RECORD EXTRACTS ▸
════
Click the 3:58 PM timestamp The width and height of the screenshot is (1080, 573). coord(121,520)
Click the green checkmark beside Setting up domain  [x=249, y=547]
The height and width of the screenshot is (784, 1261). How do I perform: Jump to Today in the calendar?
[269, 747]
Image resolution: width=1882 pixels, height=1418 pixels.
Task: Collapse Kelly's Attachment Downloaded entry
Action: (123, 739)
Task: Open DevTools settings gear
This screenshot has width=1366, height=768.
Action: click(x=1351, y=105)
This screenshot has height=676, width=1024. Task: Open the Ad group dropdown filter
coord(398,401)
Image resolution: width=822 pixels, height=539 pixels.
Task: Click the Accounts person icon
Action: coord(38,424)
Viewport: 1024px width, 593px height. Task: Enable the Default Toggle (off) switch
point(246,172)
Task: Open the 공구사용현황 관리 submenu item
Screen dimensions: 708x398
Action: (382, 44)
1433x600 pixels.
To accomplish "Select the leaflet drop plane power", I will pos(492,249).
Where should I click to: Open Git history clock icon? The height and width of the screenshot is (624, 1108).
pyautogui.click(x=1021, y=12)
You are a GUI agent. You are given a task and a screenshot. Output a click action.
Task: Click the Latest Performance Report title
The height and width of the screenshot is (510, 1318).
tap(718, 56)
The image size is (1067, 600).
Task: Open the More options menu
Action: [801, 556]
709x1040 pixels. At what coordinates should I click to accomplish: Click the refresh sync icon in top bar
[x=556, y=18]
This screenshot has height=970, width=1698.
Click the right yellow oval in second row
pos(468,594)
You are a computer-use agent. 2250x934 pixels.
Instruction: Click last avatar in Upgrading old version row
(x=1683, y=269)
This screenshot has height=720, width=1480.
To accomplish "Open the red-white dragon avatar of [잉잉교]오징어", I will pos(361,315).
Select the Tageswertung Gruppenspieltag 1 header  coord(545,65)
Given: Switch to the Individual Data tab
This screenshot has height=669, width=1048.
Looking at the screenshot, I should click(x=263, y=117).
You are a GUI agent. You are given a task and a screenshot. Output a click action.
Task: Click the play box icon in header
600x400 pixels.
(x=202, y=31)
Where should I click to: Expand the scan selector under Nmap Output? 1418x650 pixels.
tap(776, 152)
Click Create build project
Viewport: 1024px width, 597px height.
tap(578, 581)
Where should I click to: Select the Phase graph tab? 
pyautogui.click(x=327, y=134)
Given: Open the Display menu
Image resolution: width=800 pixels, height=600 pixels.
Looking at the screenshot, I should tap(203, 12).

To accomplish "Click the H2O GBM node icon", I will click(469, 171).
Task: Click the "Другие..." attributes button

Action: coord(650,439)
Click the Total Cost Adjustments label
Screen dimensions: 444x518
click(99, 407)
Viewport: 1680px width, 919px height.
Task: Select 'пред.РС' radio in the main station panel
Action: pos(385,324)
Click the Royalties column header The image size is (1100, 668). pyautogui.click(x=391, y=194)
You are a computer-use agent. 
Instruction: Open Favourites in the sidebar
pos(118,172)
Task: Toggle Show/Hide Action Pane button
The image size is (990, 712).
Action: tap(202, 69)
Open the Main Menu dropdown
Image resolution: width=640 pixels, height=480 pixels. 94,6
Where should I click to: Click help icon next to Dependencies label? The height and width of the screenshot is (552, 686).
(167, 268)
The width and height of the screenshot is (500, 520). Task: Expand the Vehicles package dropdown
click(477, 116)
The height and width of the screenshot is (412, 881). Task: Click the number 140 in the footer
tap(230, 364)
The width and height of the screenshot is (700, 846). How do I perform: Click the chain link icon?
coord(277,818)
════
TASK TO CARRY OUT ▸
Look through the entries above; copy every line holding the string "agent".

EXERCISE SOLUTION ▸
You are a GUI agent. You are given a task and a screenshot. Output a click action.
You are a computer-use agent. 2250x934 pixels.
You are a GUI agent. You are given a task and a screenshot. Output a click action.
You are a computer-use agent. 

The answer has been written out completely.